— start —
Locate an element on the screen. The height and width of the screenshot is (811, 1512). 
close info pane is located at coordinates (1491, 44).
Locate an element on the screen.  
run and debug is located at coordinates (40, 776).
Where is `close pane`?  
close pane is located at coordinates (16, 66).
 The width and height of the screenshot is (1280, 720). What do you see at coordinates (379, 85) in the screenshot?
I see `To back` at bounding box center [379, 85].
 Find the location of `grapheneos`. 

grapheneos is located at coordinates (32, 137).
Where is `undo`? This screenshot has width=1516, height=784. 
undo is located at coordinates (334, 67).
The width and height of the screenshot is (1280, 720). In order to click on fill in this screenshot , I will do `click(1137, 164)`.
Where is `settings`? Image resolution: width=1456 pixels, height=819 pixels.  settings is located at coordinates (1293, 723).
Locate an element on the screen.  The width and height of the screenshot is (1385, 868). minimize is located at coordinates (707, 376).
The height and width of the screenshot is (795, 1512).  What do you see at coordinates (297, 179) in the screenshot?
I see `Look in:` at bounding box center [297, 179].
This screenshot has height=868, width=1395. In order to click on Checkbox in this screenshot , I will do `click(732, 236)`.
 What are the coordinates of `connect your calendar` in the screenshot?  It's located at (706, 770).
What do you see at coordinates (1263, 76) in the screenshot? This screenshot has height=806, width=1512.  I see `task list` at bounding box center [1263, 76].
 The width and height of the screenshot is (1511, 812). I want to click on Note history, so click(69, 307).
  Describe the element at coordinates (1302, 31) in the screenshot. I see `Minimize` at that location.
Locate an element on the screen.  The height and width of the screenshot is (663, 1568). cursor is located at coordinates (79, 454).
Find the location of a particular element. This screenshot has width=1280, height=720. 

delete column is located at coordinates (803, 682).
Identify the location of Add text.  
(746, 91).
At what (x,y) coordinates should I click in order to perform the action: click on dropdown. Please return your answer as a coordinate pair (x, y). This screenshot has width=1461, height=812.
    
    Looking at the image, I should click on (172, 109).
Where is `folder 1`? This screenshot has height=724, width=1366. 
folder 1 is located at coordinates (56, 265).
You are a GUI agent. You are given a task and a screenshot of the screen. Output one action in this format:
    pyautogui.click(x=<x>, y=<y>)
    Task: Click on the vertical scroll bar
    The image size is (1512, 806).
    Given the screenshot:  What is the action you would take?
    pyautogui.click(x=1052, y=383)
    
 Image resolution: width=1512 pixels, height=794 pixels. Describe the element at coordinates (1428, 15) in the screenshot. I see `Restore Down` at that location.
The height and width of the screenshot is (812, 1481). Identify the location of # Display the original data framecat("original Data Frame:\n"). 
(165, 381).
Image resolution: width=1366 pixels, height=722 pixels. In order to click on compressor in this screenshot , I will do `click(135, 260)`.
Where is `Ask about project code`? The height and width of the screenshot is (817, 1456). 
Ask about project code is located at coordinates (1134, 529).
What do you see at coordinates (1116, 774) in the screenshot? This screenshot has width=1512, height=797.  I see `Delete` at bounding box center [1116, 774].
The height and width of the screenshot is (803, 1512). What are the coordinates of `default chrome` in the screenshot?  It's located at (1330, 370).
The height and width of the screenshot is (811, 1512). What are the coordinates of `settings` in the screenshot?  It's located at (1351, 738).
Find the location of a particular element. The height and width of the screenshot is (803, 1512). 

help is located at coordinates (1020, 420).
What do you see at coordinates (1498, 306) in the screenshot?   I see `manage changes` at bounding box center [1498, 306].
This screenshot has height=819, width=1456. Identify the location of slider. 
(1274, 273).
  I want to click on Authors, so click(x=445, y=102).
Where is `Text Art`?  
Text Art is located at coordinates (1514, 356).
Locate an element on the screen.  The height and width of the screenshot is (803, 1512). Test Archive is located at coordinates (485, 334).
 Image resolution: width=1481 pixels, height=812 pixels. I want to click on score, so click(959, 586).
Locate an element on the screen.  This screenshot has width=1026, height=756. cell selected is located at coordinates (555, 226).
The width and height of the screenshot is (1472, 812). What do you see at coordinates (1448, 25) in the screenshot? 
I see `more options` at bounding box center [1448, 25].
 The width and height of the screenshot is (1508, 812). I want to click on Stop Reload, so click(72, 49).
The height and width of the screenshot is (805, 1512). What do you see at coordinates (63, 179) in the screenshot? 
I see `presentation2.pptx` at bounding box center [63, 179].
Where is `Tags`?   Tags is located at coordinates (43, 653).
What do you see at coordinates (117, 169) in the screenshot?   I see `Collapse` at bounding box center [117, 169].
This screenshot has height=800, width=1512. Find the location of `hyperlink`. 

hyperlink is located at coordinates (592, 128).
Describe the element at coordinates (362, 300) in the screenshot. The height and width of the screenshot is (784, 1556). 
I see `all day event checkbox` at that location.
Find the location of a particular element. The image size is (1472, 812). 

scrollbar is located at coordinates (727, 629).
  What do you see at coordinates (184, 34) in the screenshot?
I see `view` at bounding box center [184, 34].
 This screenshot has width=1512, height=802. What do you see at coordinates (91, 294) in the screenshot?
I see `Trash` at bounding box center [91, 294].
— end —
Rewrite the lines above, replacing "Locate an element on the screen" with "Find an element on the screen" each time it occurs and leaving everything else unchanged.

Find an element on the screen. The height and width of the screenshot is (811, 1512). 
close info pane is located at coordinates (1491, 44).
Find an element on the screen.  
run and debug is located at coordinates (40, 776).
Where is `close pane`?  
close pane is located at coordinates (16, 66).
 The width and height of the screenshot is (1280, 720). What do you see at coordinates (379, 85) in the screenshot?
I see `To back` at bounding box center [379, 85].
 Find the location of `grapheneos`. 

grapheneos is located at coordinates (32, 137).
Where is `undo`? This screenshot has width=1516, height=784. 
undo is located at coordinates (334, 67).
The width and height of the screenshot is (1280, 720). In order to click on fill in this screenshot , I will do `click(1137, 164)`.
Where is `settings`? Image resolution: width=1456 pixels, height=819 pixels.  settings is located at coordinates (1293, 723).
Find an element on the screen.  The width and height of the screenshot is (1385, 868). minimize is located at coordinates (707, 376).
The height and width of the screenshot is (795, 1512).  What do you see at coordinates (297, 179) in the screenshot?
I see `Look in:` at bounding box center [297, 179].
This screenshot has height=868, width=1395. In order to click on Checkbox in this screenshot , I will do `click(732, 236)`.
 What are the coordinates of `connect your calendar` in the screenshot?  It's located at (706, 770).
What do you see at coordinates (1263, 76) in the screenshot? This screenshot has height=806, width=1512.  I see `task list` at bounding box center [1263, 76].
 The width and height of the screenshot is (1511, 812). I want to click on Note history, so click(69, 307).
  Describe the element at coordinates (1302, 31) in the screenshot. I see `Minimize` at that location.
Find an element on the screen.  The height and width of the screenshot is (663, 1568). cursor is located at coordinates (79, 454).
Find the location of a particular element. This screenshot has width=1280, height=720. 

delete column is located at coordinates (803, 682).
Identify the location of Add text.  
(746, 91).
At what (x,y) coordinates should I click in order to perform the action: click on dropdown. Please return your answer as a coordinate pair (x, y). This screenshot has width=1461, height=812.
    
    Looking at the image, I should click on (172, 109).
Where is `folder 1`? This screenshot has height=724, width=1366. 
folder 1 is located at coordinates (56, 265).
You are a GUI agent. You are given a task and a screenshot of the screen. Output one action in this format:
    pyautogui.click(x=<x>, y=<y>)
    Task: Click on the vertical scroll bar
    The image size is (1512, 806).
    Given the screenshot:  What is the action you would take?
    pyautogui.click(x=1052, y=383)
    
 Image resolution: width=1512 pixels, height=794 pixels. Describe the element at coordinates (1428, 15) in the screenshot. I see `Restore Down` at that location.
The height and width of the screenshot is (812, 1481). Identify the location of # Display the original data framecat("original Data Frame:\n"). 
(165, 381).
Image resolution: width=1366 pixels, height=722 pixels. In order to click on compressor in this screenshot , I will do `click(135, 260)`.
Where is `Ask about project code`? The height and width of the screenshot is (817, 1456). 
Ask about project code is located at coordinates (1134, 529).
What do you see at coordinates (1116, 774) in the screenshot? This screenshot has width=1512, height=797.  I see `Delete` at bounding box center [1116, 774].
The height and width of the screenshot is (803, 1512). What are the coordinates of `default chrome` in the screenshot?  It's located at (1330, 370).
The height and width of the screenshot is (811, 1512). What are the coordinates of `settings` in the screenshot?  It's located at (1351, 738).
Find the location of a particular element. The height and width of the screenshot is (803, 1512). 

help is located at coordinates (1020, 420).
What do you see at coordinates (1498, 306) in the screenshot?   I see `manage changes` at bounding box center [1498, 306].
This screenshot has height=819, width=1456. Identify the location of slider. 
(1274, 273).
  I want to click on Authors, so click(x=445, y=102).
Where is `Text Art`?  
Text Art is located at coordinates (1514, 356).
Find an element on the screen.  The height and width of the screenshot is (803, 1512). Test Archive is located at coordinates (485, 334).
 Image resolution: width=1481 pixels, height=812 pixels. I want to click on score, so click(959, 586).
Find an element on the screen.  This screenshot has width=1026, height=756. cell selected is located at coordinates (555, 226).
The width and height of the screenshot is (1472, 812). What do you see at coordinates (1448, 25) in the screenshot? 
I see `more options` at bounding box center [1448, 25].
 The width and height of the screenshot is (1508, 812). I want to click on Stop Reload, so click(72, 49).
The height and width of the screenshot is (805, 1512). What do you see at coordinates (63, 179) in the screenshot? 
I see `presentation2.pptx` at bounding box center [63, 179].
Where is `Tags`?   Tags is located at coordinates (43, 653).
What do you see at coordinates (117, 169) in the screenshot?   I see `Collapse` at bounding box center [117, 169].
This screenshot has height=800, width=1512. Find the location of `hyperlink`. 

hyperlink is located at coordinates (592, 128).
Describe the element at coordinates (362, 300) in the screenshot. The height and width of the screenshot is (784, 1556). 
I see `all day event checkbox` at that location.
Find the location of a particular element. The image size is (1472, 812). 

scrollbar is located at coordinates (727, 629).
  What do you see at coordinates (184, 34) in the screenshot?
I see `view` at bounding box center [184, 34].
 This screenshot has width=1512, height=802. What do you see at coordinates (91, 294) in the screenshot?
I see `Trash` at bounding box center [91, 294].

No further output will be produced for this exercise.